Microsoftは、Windows Insider向けにPhotosアプリの大規模な機能刷新を実施し、AIアシスタント「Copilot」の初搭載を含む複数の新機能を追加した。写真編集のヒントや画像インサイトといったCopilot機能のほか、OCRによる画像内テキストの検索性向上、エクスプローラーからのAI編集ショートカット、Bingのビジュアル検索などが実装された。
JPEG XL形式への対応やギャラリービューの操作性改善も進み、単なる閲覧ツールから高度なビジュアル管理・編集プラットフォームへと進化している。

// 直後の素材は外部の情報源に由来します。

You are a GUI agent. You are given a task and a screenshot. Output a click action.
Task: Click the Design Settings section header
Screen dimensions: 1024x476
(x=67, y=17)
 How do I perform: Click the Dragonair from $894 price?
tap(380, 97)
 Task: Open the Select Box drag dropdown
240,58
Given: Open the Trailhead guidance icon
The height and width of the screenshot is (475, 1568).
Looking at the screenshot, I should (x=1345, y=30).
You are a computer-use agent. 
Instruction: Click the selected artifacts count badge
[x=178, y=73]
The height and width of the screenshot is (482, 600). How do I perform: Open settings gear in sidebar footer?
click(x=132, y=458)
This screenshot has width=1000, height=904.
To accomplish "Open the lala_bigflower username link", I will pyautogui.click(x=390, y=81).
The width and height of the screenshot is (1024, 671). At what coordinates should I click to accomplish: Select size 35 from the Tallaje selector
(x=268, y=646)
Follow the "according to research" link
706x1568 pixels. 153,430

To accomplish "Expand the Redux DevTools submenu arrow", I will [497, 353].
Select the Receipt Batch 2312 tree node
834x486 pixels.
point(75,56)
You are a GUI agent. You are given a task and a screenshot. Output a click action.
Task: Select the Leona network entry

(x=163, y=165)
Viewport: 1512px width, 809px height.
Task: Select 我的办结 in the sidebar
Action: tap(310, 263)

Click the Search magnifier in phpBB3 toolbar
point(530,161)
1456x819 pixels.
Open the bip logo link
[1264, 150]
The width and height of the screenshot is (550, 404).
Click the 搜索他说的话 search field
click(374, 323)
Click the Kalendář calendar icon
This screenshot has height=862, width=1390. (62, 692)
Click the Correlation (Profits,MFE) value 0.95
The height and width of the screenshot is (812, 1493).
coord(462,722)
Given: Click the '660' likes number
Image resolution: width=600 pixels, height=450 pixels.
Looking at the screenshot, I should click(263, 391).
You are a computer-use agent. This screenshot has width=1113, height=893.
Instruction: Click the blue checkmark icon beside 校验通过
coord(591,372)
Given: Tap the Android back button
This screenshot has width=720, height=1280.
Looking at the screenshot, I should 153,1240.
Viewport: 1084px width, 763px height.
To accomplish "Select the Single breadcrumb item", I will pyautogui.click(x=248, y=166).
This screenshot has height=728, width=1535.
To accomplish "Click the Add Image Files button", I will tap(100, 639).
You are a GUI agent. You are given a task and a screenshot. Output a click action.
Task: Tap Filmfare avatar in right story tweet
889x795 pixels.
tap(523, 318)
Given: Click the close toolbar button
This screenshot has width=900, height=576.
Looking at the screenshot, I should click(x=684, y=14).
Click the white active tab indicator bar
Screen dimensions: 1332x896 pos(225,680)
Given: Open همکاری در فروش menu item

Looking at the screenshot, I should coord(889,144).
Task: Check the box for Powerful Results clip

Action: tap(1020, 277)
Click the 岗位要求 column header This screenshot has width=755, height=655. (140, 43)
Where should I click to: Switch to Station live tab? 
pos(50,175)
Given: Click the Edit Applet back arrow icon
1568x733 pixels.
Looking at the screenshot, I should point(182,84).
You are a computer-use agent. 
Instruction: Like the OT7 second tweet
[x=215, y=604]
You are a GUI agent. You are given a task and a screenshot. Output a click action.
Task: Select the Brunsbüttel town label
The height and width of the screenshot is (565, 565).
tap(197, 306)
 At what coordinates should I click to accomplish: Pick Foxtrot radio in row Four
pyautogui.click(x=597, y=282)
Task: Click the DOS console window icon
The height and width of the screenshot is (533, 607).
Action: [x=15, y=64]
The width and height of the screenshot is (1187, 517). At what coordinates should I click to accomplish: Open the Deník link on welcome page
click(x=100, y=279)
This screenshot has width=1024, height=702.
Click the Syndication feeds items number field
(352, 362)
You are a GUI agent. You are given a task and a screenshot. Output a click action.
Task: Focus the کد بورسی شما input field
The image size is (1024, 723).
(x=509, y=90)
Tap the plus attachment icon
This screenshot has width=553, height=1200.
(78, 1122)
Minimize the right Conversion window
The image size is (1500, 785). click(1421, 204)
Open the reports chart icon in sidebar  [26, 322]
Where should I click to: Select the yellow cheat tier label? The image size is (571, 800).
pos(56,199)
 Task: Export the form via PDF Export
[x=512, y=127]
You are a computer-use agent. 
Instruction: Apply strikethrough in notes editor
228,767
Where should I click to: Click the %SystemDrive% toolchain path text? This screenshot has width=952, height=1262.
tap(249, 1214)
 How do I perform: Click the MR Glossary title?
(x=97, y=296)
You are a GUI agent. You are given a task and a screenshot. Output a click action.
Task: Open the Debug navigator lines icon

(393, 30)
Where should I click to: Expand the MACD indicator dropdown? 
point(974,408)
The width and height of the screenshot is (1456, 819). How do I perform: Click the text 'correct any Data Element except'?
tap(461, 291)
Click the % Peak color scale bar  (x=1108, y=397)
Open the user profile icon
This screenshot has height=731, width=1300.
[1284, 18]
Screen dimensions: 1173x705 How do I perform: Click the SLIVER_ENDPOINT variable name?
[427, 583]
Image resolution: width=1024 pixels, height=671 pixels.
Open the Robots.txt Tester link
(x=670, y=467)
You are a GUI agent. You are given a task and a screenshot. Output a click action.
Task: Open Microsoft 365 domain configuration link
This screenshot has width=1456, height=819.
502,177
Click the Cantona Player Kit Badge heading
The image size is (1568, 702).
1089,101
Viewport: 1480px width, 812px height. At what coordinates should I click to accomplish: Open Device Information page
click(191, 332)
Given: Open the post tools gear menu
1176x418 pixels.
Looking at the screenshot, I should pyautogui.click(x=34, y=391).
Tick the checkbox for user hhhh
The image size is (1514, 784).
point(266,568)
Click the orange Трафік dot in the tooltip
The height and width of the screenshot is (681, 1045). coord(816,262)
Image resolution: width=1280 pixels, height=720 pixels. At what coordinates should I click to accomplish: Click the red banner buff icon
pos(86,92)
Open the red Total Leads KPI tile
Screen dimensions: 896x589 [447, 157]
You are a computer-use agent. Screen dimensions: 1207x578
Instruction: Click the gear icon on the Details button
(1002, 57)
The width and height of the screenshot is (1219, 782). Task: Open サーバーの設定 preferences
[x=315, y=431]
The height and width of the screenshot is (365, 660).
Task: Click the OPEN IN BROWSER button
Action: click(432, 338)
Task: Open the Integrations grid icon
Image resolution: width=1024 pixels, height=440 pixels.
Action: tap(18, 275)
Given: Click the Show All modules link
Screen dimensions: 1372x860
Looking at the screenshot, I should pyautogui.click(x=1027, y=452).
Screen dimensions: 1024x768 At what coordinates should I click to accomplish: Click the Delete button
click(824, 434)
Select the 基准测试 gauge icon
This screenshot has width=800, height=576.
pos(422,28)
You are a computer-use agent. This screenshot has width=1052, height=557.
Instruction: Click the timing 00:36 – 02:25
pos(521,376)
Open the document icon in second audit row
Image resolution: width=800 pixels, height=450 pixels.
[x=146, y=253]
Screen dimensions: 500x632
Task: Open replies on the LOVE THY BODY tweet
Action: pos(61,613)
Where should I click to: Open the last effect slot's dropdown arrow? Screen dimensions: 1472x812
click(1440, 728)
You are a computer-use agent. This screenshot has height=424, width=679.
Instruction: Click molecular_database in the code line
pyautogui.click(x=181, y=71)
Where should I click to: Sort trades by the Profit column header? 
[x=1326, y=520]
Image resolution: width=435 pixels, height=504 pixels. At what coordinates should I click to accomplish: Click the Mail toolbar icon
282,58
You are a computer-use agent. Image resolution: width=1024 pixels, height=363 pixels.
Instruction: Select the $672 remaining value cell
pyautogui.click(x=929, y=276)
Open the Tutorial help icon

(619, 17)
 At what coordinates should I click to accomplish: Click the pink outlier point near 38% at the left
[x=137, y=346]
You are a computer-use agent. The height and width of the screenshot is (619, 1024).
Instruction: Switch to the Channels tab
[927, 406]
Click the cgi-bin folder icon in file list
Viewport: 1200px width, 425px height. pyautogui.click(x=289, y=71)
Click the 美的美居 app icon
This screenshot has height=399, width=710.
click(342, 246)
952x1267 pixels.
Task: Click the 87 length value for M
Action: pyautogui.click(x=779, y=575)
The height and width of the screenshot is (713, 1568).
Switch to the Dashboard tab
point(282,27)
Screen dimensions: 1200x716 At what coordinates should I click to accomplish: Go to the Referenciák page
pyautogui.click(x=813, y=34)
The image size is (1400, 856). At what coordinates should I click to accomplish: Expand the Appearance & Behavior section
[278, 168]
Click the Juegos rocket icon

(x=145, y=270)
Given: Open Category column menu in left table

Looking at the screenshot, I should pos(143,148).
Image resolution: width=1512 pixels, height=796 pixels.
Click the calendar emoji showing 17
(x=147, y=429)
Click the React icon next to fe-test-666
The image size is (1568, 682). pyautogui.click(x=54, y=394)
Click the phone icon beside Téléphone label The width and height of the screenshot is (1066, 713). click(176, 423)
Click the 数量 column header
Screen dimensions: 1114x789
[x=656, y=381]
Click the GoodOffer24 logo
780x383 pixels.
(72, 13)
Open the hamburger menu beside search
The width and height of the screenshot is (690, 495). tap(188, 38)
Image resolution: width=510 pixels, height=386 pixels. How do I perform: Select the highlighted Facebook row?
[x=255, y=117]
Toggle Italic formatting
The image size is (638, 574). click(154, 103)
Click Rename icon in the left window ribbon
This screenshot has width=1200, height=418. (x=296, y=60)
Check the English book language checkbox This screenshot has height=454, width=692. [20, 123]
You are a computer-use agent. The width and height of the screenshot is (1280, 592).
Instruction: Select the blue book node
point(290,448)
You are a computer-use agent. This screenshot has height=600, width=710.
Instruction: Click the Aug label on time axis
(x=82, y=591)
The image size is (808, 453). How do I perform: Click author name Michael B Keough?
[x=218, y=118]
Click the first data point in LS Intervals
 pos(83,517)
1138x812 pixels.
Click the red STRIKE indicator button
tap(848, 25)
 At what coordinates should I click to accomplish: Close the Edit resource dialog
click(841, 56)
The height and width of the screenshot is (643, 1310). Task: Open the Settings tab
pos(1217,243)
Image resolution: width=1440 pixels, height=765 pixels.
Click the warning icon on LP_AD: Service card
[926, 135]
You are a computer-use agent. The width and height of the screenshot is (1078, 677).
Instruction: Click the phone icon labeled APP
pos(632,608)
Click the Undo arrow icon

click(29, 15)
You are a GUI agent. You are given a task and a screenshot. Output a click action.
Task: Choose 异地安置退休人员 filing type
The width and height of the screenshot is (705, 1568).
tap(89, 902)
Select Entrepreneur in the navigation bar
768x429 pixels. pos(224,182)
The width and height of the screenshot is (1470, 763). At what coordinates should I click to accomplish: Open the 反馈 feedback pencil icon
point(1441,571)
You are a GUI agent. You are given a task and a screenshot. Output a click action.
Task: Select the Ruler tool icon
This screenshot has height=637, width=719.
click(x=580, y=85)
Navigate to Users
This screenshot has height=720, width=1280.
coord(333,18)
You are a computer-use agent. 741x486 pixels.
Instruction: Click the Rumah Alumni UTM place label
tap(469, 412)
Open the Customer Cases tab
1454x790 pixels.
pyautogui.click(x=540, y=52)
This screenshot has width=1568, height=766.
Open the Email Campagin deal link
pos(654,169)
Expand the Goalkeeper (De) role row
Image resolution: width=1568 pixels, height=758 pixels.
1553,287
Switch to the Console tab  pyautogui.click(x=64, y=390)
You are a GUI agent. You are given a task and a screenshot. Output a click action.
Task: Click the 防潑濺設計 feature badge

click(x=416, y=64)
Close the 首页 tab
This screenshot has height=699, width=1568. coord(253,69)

一方で、Copilotの写真編集機能は現段階では提案止まりにとどまり、対話形式による支援に限定されている。今後の開発動向次第では、画像処理領域におけるAI活用の枠組みに変化をもたらす可能性もある。
Copilot搭載で変わる画像体験 編集支援と情報提示の新機軸

Microsoftは、Windows PhotosアプリにおいてAIアシスタント「Copilot」の初導入を果たした。これにより、画像ごとに最適な編集提案を行う「写真編集のヒント」機能や、撮影対象に関する情報を提示する「画像インサイト」が実装された。従来はユーザーの手動による試行錯誤に依存していた調整作業に、AIの介入が加わることで、編集プロセスの効率が大幅に向上することが見込まれる。
現時点でCopilotは、画像そのものに直接変更を加える機能は備えておらず、あくまでチャットボットとの対話による助言が中心となっている。ただし、チャット画面に画像を添付し、その内容に基づいたアドバイスを受ける形式は、将来的な画像生成・加工機能への布石と見る向きもある。画像編集をめぐる操作性の再定義が、今後のPhotosにどこまで求められるのかが注目される。
OCRとビジュアル検索の強化が業務利用に与える影響
今回のアップデートでは、光学式文字認識(OCR)の大幅な機能強化が図られた。新たに追加された「Webで検索」オプションにより、画像内の文字情報を認識・抽出し、そのままウェブ検索に転送することが可能となった。店舗の写真から企業情報を取得したり、紙資料の写真から関連する背景情報に即座にアクセスできるなど、実務における活用シーンは多岐にわたる。
さらに、Bingのビジュアル検索機能も追加され、デスクトップから画像ベースで類似製品や関連情報を検索することが可能になった。従来はブラウザや外部アプリを介していた操作が、Photos単体で完結する形に変化しており、画像を出発点とする情報収集の導線に明確な進化が見られる。業務上の調査や比較作業においても、こうした視覚情報ベースの検索精度が評価軸となりつつある。
JPEG XLと新ギャラリー機能が示すフォーマット移行の兆し
Photosアプリは今回の刷新でJPEG XLフォーマットへの対応を開始した。JPEG XLは、従来のJPEGに比べて高画質かつ高圧縮を実現する次世代規格であり、WebPなどと並ぶ新たな画像標準として注目されている。編集・保存時の画質劣化を最小限に抑える利点は、素材管理やポートフォリオ作成などを日常的に行うユーザー層にとって実用的な価値をもたらす。
一方、フォルダ構造の視認性が向上した新しいギャラリービューでは、サブフォルダ間のナビゲーションが簡素化され、視覚的な情報整理が直感的に行えるようになった。
写真管理アプリにおけるUI/UXの在り方に一石を投じるこの変化は、膨大な画像を扱う環境においてもユーザーの負荷を軽減する設計として評価される。フォーマットの進化と操作性の改良が同時に進む中、Photosの利用価値は今後さらに再定義されていくと考えられる。